Viele Personen werden überfahren; denn wenn auch während des stärksten Nebels der Verkehr fast ganz eingestellt wird, so kann dieses doch nicht auf einmal, nicht so plötzlich geschehen, wie [780] der Nebel heranzieht. Die Schifffahrt auf der Themse wird äußerst gefährdet; Unglücksfälle auf der Eisenbahn vermehren sich in entsetzlicher Weise trotz der besonderen Nebelsignale, die dadurch gegeben werden, daß man an besonderen Stellen an den Schienen Pulverpatronen anbringt, die, sobald die Räder der Lokomotive darüber gehen, sich selbst entladen und so dem Lokomotivführer kund thun, wo er sich befindet. Tausend andere Uebelstände sind im Gefolge dieser seltsamen Erscheinung, von der London wohl niemals ganz frei werden kann, deren schädlichste Auswüchse aber immerhin sich wesentlich abschwächen ließen.
Bis zur Zeit Eduard’s II. wurde in London nur Holz gebrannt und bis dahin gab es keine Nebel der schlimmen Sorte.
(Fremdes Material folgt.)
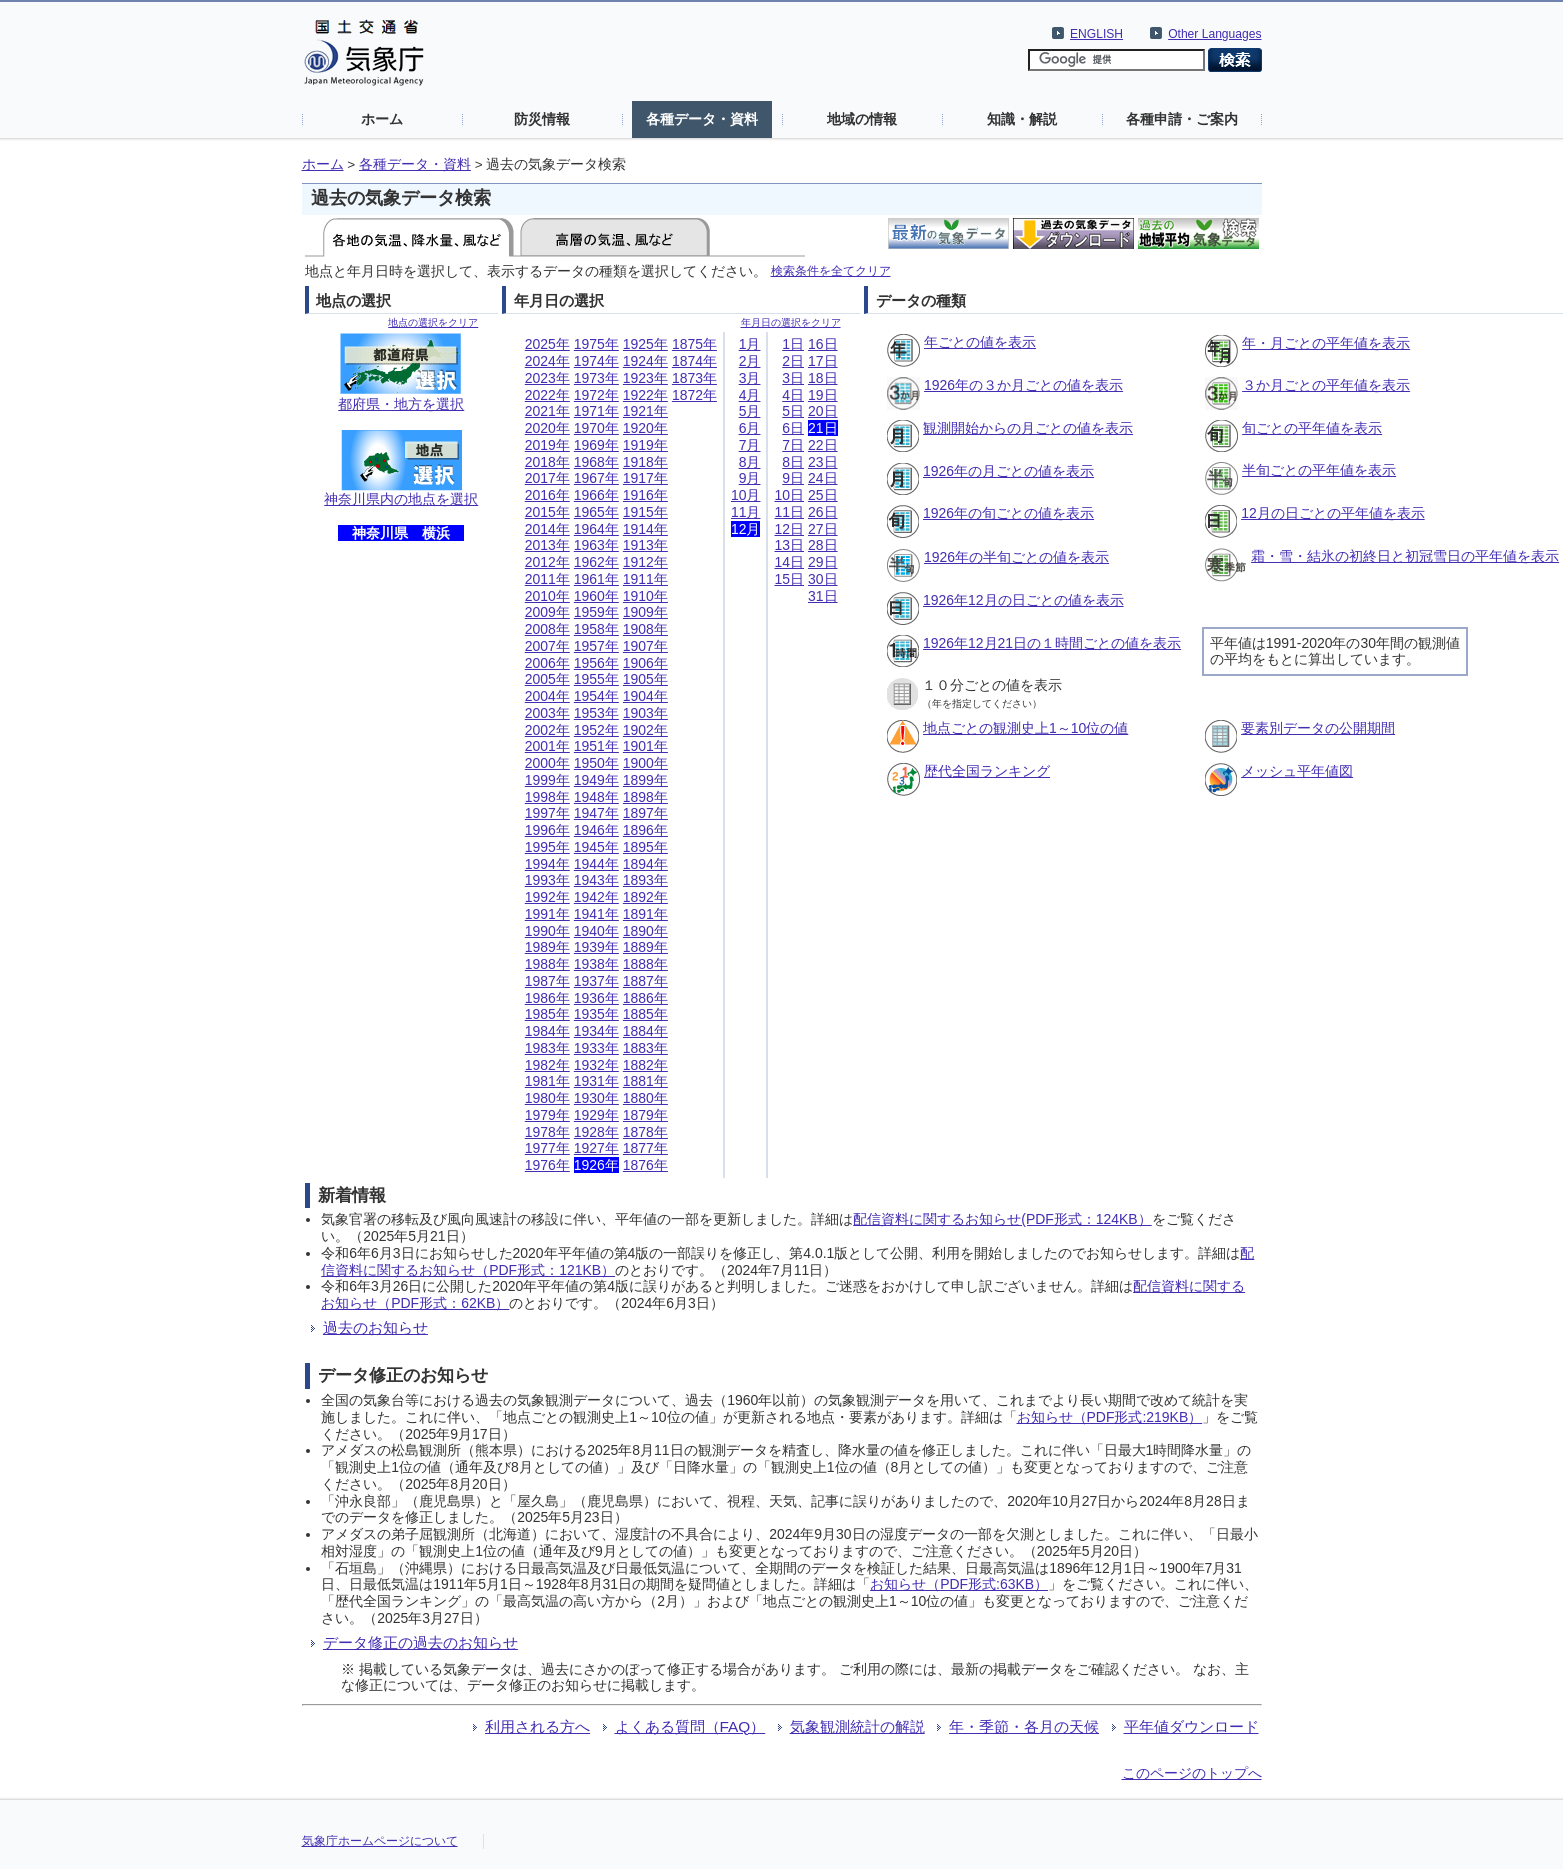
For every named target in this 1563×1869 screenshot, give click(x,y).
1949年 (596, 780)
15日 (789, 579)
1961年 (596, 579)
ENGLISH (1096, 34)
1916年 (645, 495)
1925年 (645, 344)
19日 (823, 395)
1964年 (596, 529)
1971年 (596, 411)
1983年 (547, 1048)
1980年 (547, 1098)
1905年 (645, 679)
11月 (746, 512)
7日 (793, 445)
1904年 (645, 696)
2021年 (547, 411)
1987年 (547, 981)
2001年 (547, 746)
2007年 (547, 646)
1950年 (596, 763)
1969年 (596, 445)
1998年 (547, 797)
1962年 (596, 562)
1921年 (645, 411)
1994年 (547, 864)
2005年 (547, 679)
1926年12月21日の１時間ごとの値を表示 (1052, 643)
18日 (823, 378)
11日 (789, 512)
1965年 (596, 512)
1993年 (547, 880)
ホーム (382, 119)
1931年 (596, 1081)
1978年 (547, 1132)
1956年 (596, 663)
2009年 (547, 612)
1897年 (645, 813)
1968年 (596, 462)
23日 (823, 462)
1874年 (694, 361)
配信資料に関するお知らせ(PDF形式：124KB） (1002, 1219)
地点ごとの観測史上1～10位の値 (1025, 728)
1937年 (596, 981)
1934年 (596, 1031)
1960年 (596, 596)
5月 (750, 411)
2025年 (547, 344)
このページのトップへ (1192, 1773)
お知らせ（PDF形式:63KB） (959, 1584)
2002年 (547, 730)
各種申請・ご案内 (1182, 119)
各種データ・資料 (702, 119)
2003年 (547, 713)
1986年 (547, 998)
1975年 (596, 344)
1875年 (694, 344)
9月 (750, 478)
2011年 (547, 579)
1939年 (596, 947)
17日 (823, 361)
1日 (793, 344)
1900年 (645, 763)
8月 (750, 462)
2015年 (547, 512)
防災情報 (542, 119)
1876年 (645, 1165)
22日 (823, 445)
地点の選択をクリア (433, 322)
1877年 (645, 1148)
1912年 (645, 562)
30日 (823, 579)
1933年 (596, 1048)
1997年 (547, 813)
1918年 (645, 462)
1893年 (645, 880)
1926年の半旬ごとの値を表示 (1016, 557)
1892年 (645, 897)
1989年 (547, 947)
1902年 (645, 730)
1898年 (645, 797)
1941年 (596, 914)
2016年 (547, 495)
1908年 (645, 629)
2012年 (547, 562)
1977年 (547, 1148)
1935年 (596, 1014)
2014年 (547, 529)
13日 (789, 545)
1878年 (645, 1132)
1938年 (596, 964)
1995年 (547, 847)
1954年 (596, 696)
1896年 (645, 830)
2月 (750, 361)
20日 (823, 411)
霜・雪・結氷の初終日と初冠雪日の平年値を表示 (1405, 556)
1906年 (645, 663)
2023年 (547, 378)
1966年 (596, 495)
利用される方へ (537, 1726)
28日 (823, 545)
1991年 (547, 914)
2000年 (547, 763)
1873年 (694, 378)
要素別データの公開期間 (1318, 728)
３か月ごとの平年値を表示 (1326, 385)
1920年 (645, 428)
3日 (793, 378)
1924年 (645, 361)
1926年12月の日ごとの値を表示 (1023, 600)
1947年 (596, 813)
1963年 (596, 545)
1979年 (547, 1115)
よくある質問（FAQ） (690, 1726)
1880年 (645, 1098)
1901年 (645, 746)
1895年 (645, 847)
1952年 (596, 730)
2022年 (547, 395)
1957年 (596, 646)
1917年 (645, 478)
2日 (793, 361)
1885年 (645, 1014)
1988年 (547, 964)
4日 (793, 395)
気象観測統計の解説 (857, 1726)
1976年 (547, 1165)
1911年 (645, 579)
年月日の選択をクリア (791, 322)
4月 (750, 395)
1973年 (596, 378)
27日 (823, 529)
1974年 (596, 361)
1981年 (547, 1081)
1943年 (596, 880)
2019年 (547, 445)
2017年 (547, 478)
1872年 (694, 395)
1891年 (645, 914)
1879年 (645, 1115)
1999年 (547, 780)
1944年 (596, 864)
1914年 (645, 529)
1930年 (596, 1098)
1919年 (645, 445)
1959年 (596, 612)
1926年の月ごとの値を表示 (1008, 471)
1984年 (547, 1031)
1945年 (596, 847)
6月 (750, 428)
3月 (750, 378)
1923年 (645, 378)
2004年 (547, 696)
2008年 (547, 629)
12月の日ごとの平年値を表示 (1333, 513)
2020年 (547, 428)
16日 (823, 344)
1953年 (596, 713)
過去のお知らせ (375, 1327)
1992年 (547, 897)
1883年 (645, 1048)
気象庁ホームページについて (380, 1841)
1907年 (645, 646)
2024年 (547, 361)
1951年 (596, 746)
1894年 (645, 864)
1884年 (645, 1031)
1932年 (596, 1065)
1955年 (596, 679)
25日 (823, 495)
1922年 (645, 395)
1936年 (596, 998)
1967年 (596, 478)
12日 (789, 529)
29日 (823, 562)
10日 (789, 495)
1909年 (645, 612)
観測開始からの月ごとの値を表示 (1028, 428)
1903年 (645, 713)
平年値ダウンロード (1191, 1726)
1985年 (547, 1014)
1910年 (645, 596)
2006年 (547, 663)
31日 (823, 596)
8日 (793, 462)
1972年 (596, 395)
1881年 (645, 1081)
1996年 (547, 830)
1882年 (645, 1065)
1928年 (596, 1132)
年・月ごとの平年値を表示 (1326, 343)
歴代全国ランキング (987, 771)
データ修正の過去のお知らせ (420, 1642)
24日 (823, 478)
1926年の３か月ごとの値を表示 (1023, 385)
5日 (793, 411)
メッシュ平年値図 (1297, 771)
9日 (793, 478)
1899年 (645, 780)
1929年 (596, 1115)
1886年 (645, 998)
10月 (746, 495)
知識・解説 (1022, 119)
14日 (789, 562)
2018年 (547, 462)
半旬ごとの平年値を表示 (1319, 470)
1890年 (645, 931)
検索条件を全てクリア (831, 270)
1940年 (596, 931)
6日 (793, 428)
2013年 (547, 545)
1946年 (596, 830)
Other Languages (1214, 34)
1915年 (645, 512)
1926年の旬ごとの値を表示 (1008, 513)
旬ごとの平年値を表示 (1312, 428)
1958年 (596, 629)
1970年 (596, 428)
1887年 (645, 981)
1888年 (645, 964)
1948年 (596, 797)
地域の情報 (862, 119)
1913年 (645, 545)
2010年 (547, 596)
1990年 (547, 931)
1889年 (645, 947)
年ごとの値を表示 (980, 342)
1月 (750, 344)
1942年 (596, 897)
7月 (750, 445)
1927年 (596, 1148)
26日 (823, 512)
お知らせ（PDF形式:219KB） (1110, 1417)
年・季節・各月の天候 (1024, 1726)
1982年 (547, 1065)
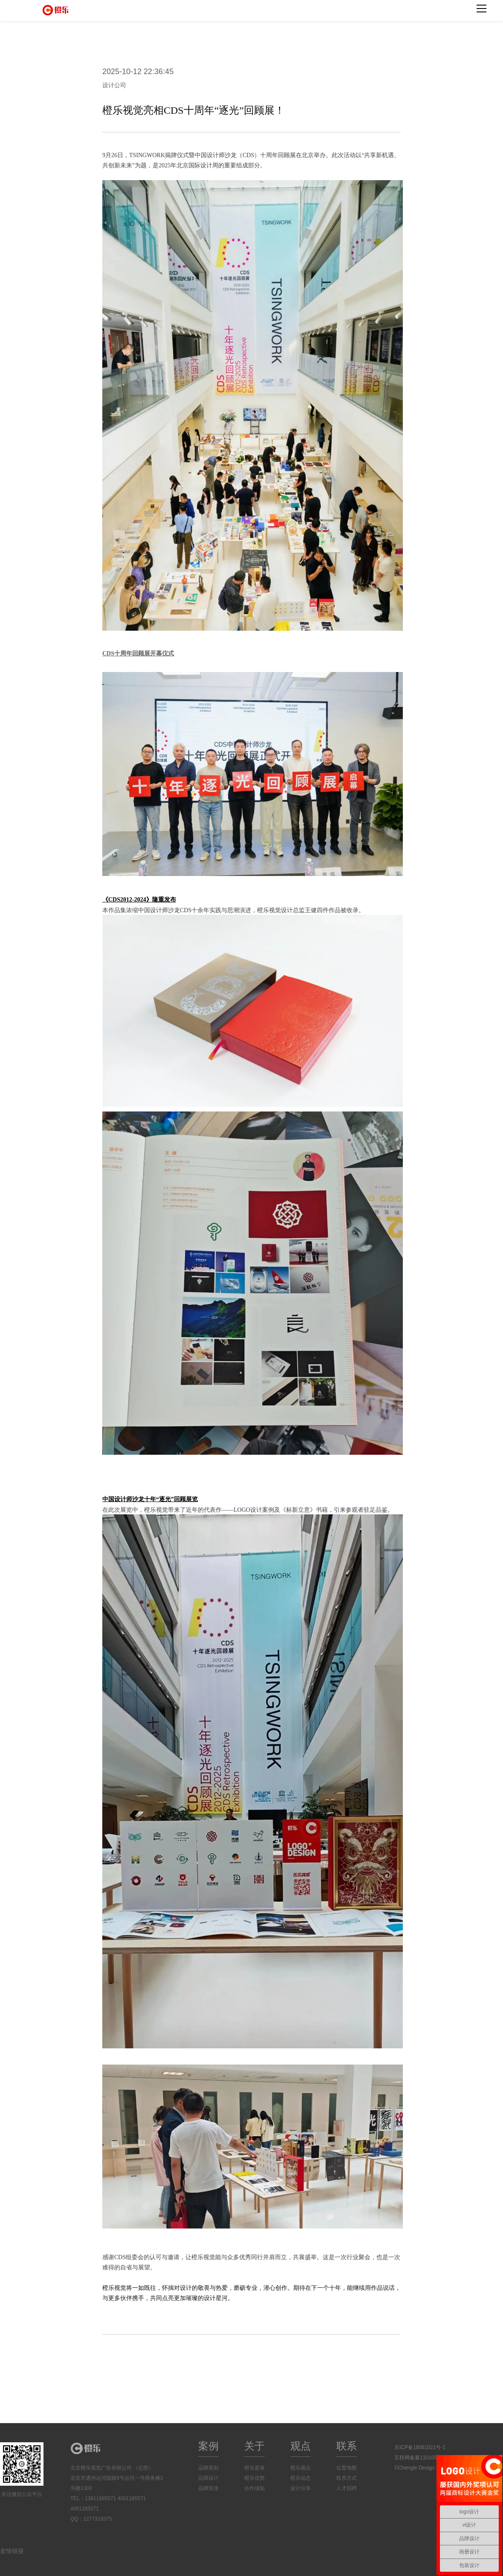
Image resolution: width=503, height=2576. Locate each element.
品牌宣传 (208, 2488)
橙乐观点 (300, 2468)
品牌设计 (208, 2478)
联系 (346, 2446)
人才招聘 (346, 2488)
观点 (300, 2446)
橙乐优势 (254, 2478)
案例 (208, 2446)
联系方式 (346, 2478)
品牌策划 (208, 2468)
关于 (254, 2446)
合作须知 (254, 2488)
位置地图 (346, 2468)
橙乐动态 (300, 2478)
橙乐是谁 (254, 2468)
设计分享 (300, 2488)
Unter seiner Regierung begann man aber Kohlen von Newcastle einzuführen, und sofort stellte sich der verdickte und vermengte Nebel ein, so daß schon im Jahre 1316 das Parlament sich veranlaßt sah, dem König eine Petition gegen den Gebrauch der Kohlen einzureichen. Dieser verbot denn auch ihre Verwendung, belegte die seiner Verordnung zuwider Handelnden mit einer Geldstrafe und ließ ihnen im Falle einer Wiederholung einfach die Oefen niederreißen. Was war aber der Schaden, den die paar tausend Tönnchen Kohle von damals anrichten konnten, im Vergleich zu dem Unheil, das jetzt aus den alljährlich von London verbrauchten 5 000 000 Tonnen erwächst! Gleichwohl aber ist jene strenge Verordnung längst in Vergessenheit gerathen. Wohl hat man auch in neuerer Zeit im Parlament sich damit befaßt, dem Uebel Einhalt zu thun, und es sind längst sämmtliche Dampfschiffe und Fabriken in und um London zur Konsumirung des eigenen Rauches genöthigt worden, allein das große Heer der Privathäuser ist von ähnlichen Bestimmungen bislang immer noch verschont geblieben. So lange man diese aber ähnlichen Verordnungen nicht unterwirft, wird der Londoner Nebelkalamität kein Abbruch geschehen. Wilh. F. Brand.